Солнце уже взошло, но все еще загораживалось многоэтажными домами на восточной окраине Москвы, когда я выехал из гаража и по Кутузовскому проспекту поспешил к дому, где, пробудившись на три часа раньше обычного, нетерпеливо ждала меня уже приготовившаяся к путешествию Танька. А через полчаса, погрузив в багажник с вечера упакованные чемодан и три ящика с товаром, мы покинули наш тихий арбатский переулок и снова были на Кутузовском проспекте, только теперь машина, обгоняя солнце, мчалась в обратную сторону – на Запад.
3
Читателя, наверно, немало удивляет, почему я жену, уже не молодую девочку, называю Танькой. Хотелось бы, наверно, узнать читателю и про то, кто мы, откуда у нас какой – то кооператив, на какие деньги мы купили аж «Форд» (ну и что, что подержанный!), что это за Международная Выставка – ярмарка… Ответы на все эти вопросы сразу потребовали бы не одной страницы повести, а это, боюсь, надолго отвлекло бы нас от главного: читатель может забыть, куда и зачем мы с Танькой поехали. Поэтому здесь я пока проясню только самый простой для меня вопрос: почему «Танька» (а не Таня, Татьяна или, не дай Бог, Татьяна Ивановна)? Постепенно расскажу и об остальном – дорога у нас длинная, и не все на ней будет интересным настолько, чтобы не отвлечься на воспоминания.
Итак, о «Таньке».
Познакомились мы в студенческую пору – в К…ском университете. Поумнели ли мы за пять лет учебы, для нашей повести значения не имеет, отмечу лишь один попутный результат: за месяц до того дня, когда нам вручили дипломы и темно – синие университетские ромбики с золотым гербом посередине, в районном загсе нам с Танькой выписали еще один документ – «Свидетельство о браке».

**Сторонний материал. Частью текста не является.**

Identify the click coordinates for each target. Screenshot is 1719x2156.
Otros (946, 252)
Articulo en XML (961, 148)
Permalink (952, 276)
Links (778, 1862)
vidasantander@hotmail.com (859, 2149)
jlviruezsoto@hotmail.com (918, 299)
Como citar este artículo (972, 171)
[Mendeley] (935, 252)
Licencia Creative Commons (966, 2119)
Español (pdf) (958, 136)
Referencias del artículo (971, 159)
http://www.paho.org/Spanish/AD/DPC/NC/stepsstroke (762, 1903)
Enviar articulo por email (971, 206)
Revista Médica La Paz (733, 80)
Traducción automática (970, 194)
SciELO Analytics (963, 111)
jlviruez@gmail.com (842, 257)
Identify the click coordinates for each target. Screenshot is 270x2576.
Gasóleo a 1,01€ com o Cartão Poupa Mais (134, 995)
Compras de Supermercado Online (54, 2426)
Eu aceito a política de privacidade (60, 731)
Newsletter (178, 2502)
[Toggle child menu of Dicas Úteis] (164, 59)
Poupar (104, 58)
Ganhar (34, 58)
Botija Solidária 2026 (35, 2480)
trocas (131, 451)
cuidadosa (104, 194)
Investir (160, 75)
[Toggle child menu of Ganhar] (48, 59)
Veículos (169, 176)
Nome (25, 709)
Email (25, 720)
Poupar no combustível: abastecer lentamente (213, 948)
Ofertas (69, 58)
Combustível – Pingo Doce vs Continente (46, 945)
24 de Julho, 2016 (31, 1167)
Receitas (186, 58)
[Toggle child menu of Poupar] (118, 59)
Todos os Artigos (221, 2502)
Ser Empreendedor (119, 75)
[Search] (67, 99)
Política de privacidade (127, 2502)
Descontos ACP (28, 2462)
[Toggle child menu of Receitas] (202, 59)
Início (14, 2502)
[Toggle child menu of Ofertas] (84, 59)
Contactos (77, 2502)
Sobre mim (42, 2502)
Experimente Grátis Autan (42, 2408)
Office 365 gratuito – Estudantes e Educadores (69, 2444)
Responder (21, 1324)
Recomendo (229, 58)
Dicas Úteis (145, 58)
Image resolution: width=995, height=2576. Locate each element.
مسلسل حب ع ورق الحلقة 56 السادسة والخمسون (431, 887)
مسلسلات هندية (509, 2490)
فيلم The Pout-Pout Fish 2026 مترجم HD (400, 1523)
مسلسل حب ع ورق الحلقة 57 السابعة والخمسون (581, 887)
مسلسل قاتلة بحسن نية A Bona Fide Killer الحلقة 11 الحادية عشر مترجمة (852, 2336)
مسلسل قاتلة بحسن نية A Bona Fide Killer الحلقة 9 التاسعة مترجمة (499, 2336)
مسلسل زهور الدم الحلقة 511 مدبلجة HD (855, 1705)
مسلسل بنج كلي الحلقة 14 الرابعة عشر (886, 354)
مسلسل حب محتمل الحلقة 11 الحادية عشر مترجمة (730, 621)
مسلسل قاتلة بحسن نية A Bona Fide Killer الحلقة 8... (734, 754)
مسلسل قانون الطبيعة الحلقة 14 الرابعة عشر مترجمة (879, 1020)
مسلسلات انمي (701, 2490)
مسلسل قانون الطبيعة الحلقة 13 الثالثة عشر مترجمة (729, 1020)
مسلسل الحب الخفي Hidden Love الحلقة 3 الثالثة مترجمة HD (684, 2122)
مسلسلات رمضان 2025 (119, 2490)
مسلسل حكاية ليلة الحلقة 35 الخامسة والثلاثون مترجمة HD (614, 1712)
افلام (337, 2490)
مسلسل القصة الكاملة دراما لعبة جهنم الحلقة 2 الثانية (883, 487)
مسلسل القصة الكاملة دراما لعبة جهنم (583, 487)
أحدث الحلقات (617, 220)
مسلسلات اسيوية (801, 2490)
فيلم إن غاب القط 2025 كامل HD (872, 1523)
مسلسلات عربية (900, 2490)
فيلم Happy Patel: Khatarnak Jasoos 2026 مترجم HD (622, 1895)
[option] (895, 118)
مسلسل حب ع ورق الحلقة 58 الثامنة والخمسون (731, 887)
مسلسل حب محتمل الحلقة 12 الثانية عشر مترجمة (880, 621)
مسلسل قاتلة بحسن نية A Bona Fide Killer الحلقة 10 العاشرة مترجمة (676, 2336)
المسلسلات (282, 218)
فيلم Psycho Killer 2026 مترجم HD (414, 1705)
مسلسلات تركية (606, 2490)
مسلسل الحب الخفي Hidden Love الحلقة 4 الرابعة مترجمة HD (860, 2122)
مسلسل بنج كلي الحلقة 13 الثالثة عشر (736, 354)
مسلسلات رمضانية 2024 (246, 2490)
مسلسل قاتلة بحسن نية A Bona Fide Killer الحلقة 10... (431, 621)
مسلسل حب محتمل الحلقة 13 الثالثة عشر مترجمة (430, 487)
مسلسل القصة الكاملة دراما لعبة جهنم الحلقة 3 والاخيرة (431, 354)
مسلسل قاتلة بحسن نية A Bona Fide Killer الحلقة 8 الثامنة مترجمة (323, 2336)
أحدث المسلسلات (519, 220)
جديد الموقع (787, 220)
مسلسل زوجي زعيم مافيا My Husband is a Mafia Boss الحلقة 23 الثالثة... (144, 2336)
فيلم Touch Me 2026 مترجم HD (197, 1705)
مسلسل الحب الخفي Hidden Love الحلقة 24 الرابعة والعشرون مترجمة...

До сих пор убежден, что подтверждавшийся этим документом поступок мы совершили вовремя.
Обычно как возникают семьи? Он встречает – часто случайно – ее, какие – то детали в ее внешности пробуждают некий приятный трепет в молодом и неопытном сердце, на другой день, если трепет усиливается, начинается игра… Прозаично? Можно стихами: «Ах, обмануть меня нетрудно! Я сам обманываться рад!»… И только через годы (иногда месяцы), когда оба сердца уже бьются ровнее, глаза и у него, и у нее не затуманены безрассудным волнением, а ум трезвеет, супруги начинают по достоинству оценивать друг друга. И в это время, к сожалению, возможны не только приятные оценки.
Студенческим семьям, убежден, реже других свойственны подобные переживания. За пять лет молодые люди хорошо разберутся в самом труднодоступном – духовном мире друг друга, и к тому дню, когда они пойдут в загс, они уже твердо будут знать, что любят друг друга не только телом, а и душой – у них будут общие интересы, общее понимание жизни, им уже не придется спорить по поводу того, что по – настоящему должно волновать человека и чем должен жить человек. И, поженившись, супруги надолго сохранят привычку звать друг друга так, как звали на первом курсе.